Reproduce the lines of the material below, from the line containing "At what coordinates should I click to accomplish: Set" up to and including the line containing "Looking at the screenshot, I should click(x=474, y=291).", and give back nothing else. Keep every line unchanged.
____ ENTRIES
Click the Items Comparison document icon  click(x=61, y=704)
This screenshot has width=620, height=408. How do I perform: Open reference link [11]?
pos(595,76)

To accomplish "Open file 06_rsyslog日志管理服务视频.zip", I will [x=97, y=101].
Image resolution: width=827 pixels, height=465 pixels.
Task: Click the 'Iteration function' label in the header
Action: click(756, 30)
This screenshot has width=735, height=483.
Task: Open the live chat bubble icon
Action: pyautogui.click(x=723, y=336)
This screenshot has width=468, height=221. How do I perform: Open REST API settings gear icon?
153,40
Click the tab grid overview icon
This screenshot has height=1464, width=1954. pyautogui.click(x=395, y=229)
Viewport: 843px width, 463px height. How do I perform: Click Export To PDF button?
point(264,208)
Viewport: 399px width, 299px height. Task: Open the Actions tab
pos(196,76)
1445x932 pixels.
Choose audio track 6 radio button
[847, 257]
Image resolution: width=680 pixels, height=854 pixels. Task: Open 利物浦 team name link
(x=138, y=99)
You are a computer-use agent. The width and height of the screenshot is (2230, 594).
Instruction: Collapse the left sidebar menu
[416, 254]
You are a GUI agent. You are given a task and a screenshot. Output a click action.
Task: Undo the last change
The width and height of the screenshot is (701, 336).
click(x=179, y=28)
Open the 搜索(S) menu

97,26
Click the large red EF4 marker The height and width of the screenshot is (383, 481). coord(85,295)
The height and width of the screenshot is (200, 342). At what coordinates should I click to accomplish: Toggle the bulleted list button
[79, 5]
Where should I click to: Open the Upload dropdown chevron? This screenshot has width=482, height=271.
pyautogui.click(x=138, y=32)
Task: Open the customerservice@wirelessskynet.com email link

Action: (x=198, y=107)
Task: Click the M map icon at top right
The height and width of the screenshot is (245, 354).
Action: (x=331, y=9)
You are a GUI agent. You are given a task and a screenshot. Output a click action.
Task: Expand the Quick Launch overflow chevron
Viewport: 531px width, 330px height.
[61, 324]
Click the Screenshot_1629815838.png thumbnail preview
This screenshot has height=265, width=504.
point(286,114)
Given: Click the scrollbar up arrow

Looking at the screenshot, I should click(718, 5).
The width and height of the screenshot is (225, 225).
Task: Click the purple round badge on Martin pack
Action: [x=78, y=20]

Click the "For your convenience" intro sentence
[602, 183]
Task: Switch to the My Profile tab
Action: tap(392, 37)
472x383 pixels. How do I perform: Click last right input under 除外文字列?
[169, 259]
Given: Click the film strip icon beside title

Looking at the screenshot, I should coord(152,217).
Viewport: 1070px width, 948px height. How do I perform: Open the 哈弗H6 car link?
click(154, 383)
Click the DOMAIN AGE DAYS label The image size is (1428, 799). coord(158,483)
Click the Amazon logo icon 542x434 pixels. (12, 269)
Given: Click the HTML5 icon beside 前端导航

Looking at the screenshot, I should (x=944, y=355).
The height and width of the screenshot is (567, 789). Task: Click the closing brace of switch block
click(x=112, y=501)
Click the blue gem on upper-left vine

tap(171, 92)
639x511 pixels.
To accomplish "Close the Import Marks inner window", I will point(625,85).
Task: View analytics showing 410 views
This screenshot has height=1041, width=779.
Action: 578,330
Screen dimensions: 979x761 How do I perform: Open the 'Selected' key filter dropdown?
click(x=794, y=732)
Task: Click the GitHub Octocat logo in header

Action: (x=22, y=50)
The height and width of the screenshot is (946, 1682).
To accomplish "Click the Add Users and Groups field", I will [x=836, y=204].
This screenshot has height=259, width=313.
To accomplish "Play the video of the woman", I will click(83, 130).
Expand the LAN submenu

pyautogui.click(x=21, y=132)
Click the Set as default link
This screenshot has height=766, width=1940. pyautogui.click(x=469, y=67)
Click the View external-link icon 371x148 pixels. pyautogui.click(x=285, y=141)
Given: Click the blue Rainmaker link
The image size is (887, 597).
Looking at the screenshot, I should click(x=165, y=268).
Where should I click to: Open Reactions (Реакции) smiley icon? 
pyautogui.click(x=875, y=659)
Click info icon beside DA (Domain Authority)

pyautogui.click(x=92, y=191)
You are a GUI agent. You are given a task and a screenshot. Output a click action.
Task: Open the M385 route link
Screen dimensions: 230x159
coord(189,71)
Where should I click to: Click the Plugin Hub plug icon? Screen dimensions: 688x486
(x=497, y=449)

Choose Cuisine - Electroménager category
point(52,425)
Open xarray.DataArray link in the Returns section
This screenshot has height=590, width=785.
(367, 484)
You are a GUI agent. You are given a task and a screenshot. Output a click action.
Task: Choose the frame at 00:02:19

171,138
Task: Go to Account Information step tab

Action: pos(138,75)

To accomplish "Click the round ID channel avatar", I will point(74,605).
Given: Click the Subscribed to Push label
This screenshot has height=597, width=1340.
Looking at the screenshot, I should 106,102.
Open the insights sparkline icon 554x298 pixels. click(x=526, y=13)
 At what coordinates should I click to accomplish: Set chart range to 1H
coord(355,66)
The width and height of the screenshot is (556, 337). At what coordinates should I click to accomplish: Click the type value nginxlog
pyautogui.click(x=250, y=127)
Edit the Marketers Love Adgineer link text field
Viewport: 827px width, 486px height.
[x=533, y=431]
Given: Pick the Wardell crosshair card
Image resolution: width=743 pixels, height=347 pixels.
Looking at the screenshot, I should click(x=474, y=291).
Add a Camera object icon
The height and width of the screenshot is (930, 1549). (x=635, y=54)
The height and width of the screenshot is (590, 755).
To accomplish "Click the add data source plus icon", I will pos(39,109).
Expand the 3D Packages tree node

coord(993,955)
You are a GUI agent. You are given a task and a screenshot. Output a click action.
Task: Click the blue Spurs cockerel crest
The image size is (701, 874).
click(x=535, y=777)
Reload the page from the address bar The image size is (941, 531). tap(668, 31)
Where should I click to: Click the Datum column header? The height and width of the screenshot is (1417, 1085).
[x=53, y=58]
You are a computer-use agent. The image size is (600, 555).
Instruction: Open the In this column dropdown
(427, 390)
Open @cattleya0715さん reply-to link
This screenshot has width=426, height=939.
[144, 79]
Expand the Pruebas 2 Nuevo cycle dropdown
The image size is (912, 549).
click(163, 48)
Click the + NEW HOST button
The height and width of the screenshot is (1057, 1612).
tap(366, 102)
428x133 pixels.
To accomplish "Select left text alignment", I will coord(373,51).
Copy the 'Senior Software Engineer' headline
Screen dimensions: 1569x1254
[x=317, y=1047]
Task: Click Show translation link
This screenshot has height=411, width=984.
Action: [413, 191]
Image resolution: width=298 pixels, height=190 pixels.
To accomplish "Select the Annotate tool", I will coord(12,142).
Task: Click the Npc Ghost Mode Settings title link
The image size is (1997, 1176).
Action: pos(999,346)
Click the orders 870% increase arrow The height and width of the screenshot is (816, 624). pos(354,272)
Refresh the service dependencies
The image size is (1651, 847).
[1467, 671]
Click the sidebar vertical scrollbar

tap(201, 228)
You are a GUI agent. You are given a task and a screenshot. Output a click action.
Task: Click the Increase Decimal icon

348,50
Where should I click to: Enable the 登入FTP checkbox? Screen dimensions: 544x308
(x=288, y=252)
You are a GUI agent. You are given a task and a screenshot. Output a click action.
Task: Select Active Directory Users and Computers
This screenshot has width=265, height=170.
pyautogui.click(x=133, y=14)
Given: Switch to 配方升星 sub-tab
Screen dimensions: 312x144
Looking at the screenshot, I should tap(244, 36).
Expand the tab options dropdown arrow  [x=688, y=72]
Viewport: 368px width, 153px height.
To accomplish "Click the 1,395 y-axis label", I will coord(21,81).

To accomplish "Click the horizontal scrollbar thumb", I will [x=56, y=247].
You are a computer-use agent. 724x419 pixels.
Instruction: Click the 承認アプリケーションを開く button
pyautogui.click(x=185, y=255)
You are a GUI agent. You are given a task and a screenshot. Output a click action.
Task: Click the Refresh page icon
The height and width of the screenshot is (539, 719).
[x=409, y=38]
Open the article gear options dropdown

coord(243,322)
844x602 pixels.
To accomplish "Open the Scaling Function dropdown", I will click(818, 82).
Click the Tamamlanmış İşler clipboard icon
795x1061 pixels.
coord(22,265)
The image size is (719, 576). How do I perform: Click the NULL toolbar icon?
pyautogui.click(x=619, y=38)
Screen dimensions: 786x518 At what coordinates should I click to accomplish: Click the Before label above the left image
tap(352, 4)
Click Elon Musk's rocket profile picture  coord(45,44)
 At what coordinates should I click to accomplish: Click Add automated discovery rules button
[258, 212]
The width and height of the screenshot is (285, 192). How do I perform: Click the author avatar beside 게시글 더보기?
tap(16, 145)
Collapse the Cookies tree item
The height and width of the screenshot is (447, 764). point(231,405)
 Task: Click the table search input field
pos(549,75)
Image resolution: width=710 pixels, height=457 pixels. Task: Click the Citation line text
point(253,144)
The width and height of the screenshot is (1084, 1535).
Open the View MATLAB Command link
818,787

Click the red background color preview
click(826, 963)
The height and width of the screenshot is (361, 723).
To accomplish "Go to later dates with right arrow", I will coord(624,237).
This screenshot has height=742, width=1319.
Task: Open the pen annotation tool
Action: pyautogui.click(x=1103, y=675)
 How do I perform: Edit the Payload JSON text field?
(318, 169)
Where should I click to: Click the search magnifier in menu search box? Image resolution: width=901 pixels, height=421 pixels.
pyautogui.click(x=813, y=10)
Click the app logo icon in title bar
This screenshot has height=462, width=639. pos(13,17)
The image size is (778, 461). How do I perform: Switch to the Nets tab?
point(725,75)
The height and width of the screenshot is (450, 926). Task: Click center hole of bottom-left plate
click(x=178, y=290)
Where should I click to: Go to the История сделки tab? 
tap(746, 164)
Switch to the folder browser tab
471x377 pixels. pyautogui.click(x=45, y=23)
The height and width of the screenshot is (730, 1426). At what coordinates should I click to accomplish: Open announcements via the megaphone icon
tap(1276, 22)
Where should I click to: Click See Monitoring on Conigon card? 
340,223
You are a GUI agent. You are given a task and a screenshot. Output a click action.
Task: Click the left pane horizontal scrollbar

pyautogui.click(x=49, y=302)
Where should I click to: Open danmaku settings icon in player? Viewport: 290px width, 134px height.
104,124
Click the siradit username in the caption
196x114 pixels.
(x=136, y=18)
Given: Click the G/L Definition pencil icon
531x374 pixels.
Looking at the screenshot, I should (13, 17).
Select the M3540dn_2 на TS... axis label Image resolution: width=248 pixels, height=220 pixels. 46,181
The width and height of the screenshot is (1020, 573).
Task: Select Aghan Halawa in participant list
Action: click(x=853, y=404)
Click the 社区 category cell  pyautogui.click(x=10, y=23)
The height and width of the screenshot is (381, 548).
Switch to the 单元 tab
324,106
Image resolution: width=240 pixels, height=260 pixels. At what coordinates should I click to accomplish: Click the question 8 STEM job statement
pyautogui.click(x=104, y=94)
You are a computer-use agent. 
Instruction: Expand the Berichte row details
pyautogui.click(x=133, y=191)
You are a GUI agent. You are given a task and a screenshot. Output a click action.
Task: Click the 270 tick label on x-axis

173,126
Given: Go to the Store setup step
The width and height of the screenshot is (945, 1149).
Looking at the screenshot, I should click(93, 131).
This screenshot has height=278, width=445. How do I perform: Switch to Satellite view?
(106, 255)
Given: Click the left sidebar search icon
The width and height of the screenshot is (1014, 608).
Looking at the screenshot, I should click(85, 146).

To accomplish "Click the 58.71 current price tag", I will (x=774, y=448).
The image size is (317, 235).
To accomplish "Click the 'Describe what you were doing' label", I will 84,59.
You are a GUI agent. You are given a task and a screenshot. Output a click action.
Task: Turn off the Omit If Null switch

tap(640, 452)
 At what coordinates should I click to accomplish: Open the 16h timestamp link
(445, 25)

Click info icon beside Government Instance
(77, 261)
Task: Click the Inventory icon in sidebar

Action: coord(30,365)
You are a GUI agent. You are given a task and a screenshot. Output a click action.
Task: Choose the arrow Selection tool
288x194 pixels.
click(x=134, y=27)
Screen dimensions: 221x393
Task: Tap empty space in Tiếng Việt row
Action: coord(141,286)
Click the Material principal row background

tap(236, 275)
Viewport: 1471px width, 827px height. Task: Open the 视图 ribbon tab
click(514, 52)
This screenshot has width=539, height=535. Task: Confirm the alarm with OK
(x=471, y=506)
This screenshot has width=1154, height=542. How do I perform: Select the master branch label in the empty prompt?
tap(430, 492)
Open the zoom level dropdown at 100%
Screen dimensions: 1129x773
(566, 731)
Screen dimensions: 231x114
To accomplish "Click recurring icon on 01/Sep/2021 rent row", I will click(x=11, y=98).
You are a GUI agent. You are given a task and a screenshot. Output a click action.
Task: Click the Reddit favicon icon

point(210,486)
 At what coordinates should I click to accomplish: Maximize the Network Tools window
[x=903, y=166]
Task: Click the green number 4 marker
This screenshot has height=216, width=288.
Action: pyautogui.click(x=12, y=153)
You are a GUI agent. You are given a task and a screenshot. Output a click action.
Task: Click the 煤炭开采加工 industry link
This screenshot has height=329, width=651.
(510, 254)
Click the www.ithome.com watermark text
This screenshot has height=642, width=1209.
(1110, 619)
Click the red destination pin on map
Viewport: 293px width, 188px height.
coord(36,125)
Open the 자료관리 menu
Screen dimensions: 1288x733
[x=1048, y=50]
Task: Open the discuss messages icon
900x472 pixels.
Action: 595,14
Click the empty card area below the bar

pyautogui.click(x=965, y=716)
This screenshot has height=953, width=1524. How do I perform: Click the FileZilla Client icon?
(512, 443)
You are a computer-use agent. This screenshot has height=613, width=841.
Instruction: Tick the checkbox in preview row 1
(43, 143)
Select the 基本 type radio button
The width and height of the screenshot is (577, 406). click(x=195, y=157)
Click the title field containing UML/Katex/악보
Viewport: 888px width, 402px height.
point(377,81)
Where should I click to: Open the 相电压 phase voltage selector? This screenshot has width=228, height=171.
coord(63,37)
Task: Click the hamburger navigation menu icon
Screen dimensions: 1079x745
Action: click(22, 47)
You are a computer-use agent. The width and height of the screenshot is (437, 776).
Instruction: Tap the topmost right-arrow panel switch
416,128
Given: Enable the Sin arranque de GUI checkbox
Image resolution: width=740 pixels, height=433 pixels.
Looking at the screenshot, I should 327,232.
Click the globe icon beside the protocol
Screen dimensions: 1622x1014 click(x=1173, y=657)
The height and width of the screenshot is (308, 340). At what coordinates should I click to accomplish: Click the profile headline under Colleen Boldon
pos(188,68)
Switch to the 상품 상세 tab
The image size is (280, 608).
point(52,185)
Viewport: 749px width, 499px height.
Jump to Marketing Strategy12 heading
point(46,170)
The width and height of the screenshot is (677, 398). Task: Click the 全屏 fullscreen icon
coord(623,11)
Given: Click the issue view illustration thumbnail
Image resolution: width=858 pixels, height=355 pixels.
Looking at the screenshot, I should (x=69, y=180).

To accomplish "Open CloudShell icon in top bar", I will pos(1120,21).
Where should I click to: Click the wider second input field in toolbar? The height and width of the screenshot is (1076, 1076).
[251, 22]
________
REPLY TO THE EXERCISE:
 At what coordinates should I click to accomplish: Set chart range to 1H
coord(355,66)
The width and height of the screenshot is (556, 337). At what coordinates should I click to accomplish: Click the type value nginxlog
pyautogui.click(x=250, y=127)
Edit the Marketers Love Adgineer link text field
Viewport: 827px width, 486px height.
[x=533, y=431]
Given: Pick the Wardell crosshair card
Image resolution: width=743 pixels, height=347 pixels.
Looking at the screenshot, I should click(x=474, y=291).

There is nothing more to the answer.